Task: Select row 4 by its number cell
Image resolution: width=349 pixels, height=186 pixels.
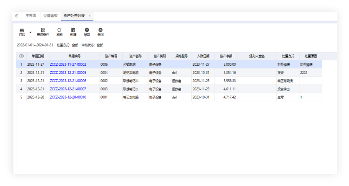Action: point(21,89)
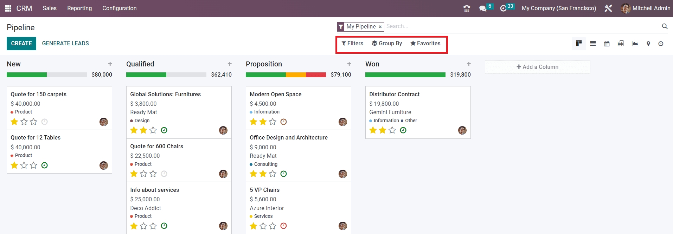
Task: Set second star on 5 VP Chairs
Action: click(263, 226)
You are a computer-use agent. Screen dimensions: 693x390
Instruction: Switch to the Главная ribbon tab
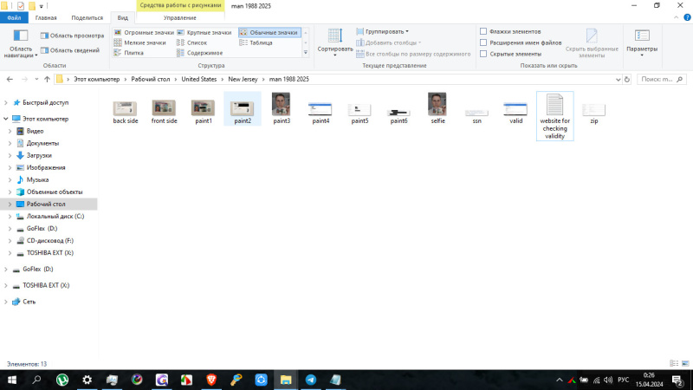coord(46,17)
····················
What you have to do |
Verbatim output of every entry above is required, though pictures are to be left out.

Response for this exercise |
Task: Select row 4 by its number cell
Image resolution: width=349 pixels, height=186 pixels.
Action: point(21,89)
Task: Set second star on 5 VP Chairs
Action: click(263, 226)
You are a computer-use agent. Screen dimensions: 693x390
Instruction: Switch to the Главная ribbon tab
coord(46,17)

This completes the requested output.